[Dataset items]
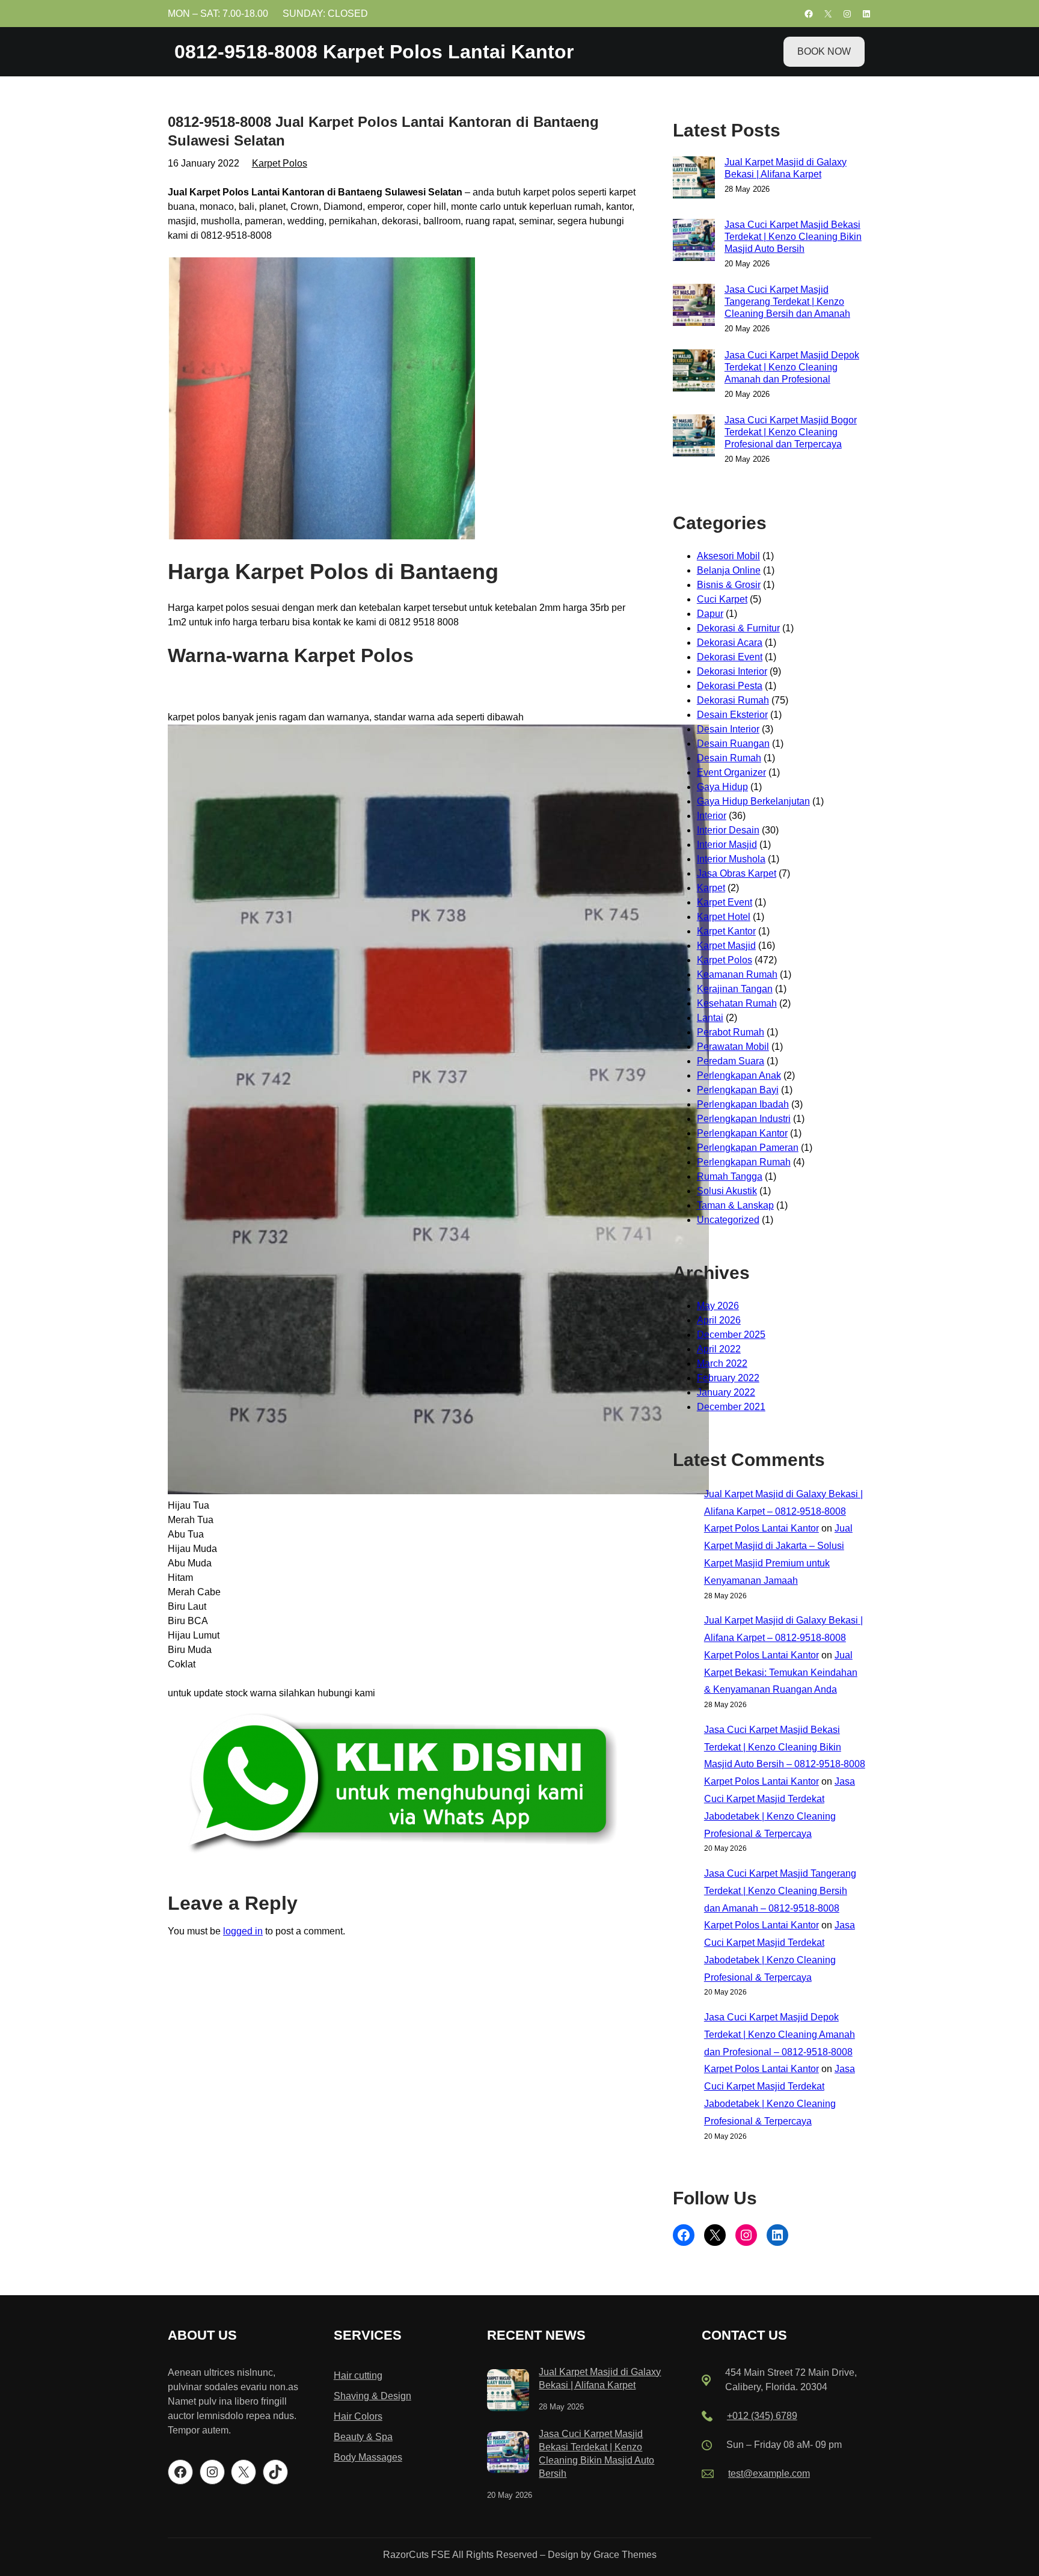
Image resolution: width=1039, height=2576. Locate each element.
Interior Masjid (727, 844)
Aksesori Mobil (728, 556)
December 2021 (731, 1407)
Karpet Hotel (723, 917)
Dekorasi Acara (729, 642)
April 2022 (719, 1349)
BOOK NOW (824, 51)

Task item:
Print every record exactly, without the pictures.

Result of this exercise:
Image resolution: width=1039, height=2576. Locate each element.
Interior Masjid (727, 844)
Aksesori Mobil (728, 556)
December 2021 (731, 1407)
Karpet Hotel (723, 917)
Dekorasi Acara (729, 642)
April 2022 (719, 1349)
BOOK NOW (824, 51)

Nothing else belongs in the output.